The group - which goes by the acronym HAWK - is one of hundreds of war-gaming clubs around the country. With members ranging in age from 8 to 65, the pastime combines a love of history, art and war strategy, said founding club member Christopher Palmer.

"I got into war-gaming because I like the creative aspect," the 44-year-old Abingdon resident said. "I like building the terrain, painting the figures and the mental challenges involved with playing."

In a typical game, several players set up their soldiers and engage opponents' pieces according to instructions on tiles stacked in piles around the battlefield. For example, if a player draws a tile that says "shoot," he rolls dice to determine how many opponents will be eliminated. The last player with soldiers remaining wins the game, which can take hours to complete.

The group formed in the spring of 1994 when about a half-dozen gamers attended a war-gaming class at Harford Community College.

"Most of us who attended the class were already involved in war-gaming," Palmer said. "We went to the class looking for other hobbyists."

The club started in the basement of Palmer's parents' house and eventually found a home at the parish house of St. George's Episcopal Church in Perryman.

War-gaming dates to the early 19th century and became popular in part because one enthusiast was English writer H.G. Wells, who fought simulated battles with Scottish novelist Robert Louis Stevenson. The activity took off about 1913 when Wells wrote Little Wars, a book that set out formal rules for playing with miniature soldiers in mock battles, said John Surdu of Vienna, Va., a member of the Harford group.

By the 1950s, historical war-gaming had died out, Surdu said, as the fantasy game Dungeons & Dragons took over.

The battles that the games are based span the Middle Ages to World War II, and include futuristic science-fiction conflicts.

A lieutenant colonel in the Army stationed at Aberdeen Proving Ground, Surdu got hooked up with the group when it was in its early stages. Since then the club has grown to include about 36 members, and about a dozen of them gather biweekly to play, he said.

Group members also are regulars at a national convention each March in Lancaster, Pa., that draws about 1,300 enthusiasts.

In addition to playing the games, club members make their own miniatures, which are made of plastic or lead and then painted.

Learning to make the miniatures figures is time-consuming, said club member Rob Dean, a civilian employee at Aberdeen Proving Ground.

"Learning to paint and create the miniatures has taken me 30 years of trial and error," Dean said. "You have to have some knowledge of the uniforms worn by the soldiers to make them authentic."

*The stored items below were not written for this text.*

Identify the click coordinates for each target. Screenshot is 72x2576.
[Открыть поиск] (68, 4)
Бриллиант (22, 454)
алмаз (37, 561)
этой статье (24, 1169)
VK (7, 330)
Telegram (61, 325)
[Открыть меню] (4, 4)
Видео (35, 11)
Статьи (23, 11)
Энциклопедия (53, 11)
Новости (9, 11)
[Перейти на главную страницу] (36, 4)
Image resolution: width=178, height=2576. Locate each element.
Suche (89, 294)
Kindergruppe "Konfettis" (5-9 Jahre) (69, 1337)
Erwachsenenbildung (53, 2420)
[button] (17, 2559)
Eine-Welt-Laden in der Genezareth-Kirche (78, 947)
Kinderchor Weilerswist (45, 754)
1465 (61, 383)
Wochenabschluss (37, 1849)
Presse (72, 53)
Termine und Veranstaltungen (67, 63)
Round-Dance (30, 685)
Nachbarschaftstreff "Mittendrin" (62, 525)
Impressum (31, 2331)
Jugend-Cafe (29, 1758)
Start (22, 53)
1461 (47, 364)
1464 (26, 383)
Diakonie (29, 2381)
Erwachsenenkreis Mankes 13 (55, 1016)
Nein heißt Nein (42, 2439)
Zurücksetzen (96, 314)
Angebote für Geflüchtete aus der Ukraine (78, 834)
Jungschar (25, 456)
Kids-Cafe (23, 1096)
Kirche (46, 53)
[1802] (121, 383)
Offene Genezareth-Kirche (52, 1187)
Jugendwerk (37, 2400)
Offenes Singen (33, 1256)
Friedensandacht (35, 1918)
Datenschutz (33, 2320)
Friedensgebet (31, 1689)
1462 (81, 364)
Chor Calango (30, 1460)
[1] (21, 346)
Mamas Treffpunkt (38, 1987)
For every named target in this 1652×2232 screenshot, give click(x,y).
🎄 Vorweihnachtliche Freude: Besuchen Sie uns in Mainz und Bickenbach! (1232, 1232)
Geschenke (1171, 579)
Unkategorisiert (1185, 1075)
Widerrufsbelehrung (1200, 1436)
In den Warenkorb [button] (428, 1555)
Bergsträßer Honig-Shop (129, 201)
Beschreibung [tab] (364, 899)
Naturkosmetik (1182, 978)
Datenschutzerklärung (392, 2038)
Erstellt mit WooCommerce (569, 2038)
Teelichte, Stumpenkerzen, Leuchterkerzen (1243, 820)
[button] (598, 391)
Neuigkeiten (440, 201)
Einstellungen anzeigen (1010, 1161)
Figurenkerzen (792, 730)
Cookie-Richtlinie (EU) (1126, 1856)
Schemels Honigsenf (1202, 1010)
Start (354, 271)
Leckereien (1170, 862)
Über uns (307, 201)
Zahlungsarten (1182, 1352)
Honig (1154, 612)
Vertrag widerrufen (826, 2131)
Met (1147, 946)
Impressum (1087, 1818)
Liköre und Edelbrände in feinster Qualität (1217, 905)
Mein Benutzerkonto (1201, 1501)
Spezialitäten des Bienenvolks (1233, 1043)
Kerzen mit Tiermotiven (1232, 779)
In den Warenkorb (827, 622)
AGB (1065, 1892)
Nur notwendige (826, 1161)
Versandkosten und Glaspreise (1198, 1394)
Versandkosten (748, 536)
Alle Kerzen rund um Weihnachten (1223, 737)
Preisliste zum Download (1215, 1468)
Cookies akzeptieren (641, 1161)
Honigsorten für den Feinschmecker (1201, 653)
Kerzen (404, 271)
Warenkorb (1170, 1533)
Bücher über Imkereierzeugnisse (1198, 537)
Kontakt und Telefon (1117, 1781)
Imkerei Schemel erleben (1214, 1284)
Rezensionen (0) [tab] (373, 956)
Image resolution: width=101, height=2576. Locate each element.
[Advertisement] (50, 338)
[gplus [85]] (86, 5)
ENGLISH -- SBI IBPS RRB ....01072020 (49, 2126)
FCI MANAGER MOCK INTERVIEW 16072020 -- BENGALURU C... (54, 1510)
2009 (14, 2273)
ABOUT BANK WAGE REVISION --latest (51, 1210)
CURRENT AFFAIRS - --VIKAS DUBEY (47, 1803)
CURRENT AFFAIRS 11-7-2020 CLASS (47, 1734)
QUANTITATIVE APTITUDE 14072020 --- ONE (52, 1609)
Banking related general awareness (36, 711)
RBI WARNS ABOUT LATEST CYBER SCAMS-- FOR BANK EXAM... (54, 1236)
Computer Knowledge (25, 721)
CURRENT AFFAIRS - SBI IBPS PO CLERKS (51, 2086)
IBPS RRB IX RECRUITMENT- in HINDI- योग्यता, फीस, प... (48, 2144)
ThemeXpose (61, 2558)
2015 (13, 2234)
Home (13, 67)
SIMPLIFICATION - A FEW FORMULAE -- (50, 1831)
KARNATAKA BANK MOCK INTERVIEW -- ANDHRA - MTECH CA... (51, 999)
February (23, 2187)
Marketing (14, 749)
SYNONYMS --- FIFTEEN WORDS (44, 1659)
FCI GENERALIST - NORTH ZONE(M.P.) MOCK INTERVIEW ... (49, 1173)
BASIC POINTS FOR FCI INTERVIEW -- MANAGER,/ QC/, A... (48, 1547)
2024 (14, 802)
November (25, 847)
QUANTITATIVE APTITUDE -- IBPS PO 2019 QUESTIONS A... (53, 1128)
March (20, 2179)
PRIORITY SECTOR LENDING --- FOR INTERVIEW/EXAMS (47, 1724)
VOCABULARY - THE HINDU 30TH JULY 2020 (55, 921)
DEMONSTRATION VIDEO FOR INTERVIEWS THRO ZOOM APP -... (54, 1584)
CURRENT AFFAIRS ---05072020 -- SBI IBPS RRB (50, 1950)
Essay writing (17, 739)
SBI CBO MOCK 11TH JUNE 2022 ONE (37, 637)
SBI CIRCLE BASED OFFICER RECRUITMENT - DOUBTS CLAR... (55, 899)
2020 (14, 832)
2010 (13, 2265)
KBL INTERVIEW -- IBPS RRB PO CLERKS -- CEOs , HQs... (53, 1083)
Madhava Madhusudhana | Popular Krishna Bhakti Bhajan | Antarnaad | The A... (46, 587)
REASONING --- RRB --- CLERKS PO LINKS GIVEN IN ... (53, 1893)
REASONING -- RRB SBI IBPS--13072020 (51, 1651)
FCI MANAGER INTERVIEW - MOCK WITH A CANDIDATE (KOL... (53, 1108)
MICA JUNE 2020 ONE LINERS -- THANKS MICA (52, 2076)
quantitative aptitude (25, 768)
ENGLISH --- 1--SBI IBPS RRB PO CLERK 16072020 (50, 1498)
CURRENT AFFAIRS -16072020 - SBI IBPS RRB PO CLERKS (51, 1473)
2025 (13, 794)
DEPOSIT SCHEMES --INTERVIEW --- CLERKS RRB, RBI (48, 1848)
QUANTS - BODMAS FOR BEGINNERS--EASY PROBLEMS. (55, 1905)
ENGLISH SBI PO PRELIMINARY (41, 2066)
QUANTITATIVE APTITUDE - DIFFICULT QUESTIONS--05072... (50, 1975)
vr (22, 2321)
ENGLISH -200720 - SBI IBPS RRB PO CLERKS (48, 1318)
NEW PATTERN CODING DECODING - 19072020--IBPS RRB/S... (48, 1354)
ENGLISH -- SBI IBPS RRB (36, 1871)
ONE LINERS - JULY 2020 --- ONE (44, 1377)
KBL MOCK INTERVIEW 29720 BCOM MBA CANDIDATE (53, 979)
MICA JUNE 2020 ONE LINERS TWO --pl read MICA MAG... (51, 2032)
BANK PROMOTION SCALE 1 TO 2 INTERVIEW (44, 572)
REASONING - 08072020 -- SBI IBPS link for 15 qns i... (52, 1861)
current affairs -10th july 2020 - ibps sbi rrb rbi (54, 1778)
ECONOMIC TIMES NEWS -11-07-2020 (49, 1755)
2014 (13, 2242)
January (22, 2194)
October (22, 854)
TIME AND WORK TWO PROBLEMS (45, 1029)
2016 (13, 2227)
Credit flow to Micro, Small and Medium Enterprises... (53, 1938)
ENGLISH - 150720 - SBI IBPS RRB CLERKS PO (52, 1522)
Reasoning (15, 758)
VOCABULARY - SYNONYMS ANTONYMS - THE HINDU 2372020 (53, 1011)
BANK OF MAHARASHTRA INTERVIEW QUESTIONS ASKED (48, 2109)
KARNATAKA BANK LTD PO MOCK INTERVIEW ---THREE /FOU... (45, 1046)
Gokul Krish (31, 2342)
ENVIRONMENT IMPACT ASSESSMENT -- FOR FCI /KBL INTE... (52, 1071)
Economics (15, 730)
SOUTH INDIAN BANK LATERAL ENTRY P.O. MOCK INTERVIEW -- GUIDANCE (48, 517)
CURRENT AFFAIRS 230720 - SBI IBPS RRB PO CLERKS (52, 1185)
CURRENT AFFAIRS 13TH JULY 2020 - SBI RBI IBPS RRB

The players also use their creativity in coming up with different sets of rules for the various battle games they devise. Dean, Surdu, and Palmer have all written rules for many battles. Surdu wrote rules for Mexican-American, Napoleonic, World War II, pirate battles and Victorian science-fiction situations, he said. The rulebooks take Surdu up to six years to complete.

And, in an effort to encourage kids to get interested in the activity, Surdu wrote a book in 2002 called Big Battles for Little Hands. As the father of two children, age 8 and 10, Surdu has seen many benefits for children to learn to play.

"War-gaming is something that children can do with their parents," said Surdu, who designs simulations for combat models for the Army. "To play, the children have to do research and learn some of the details to prepare for the battle. War-gaming is educational."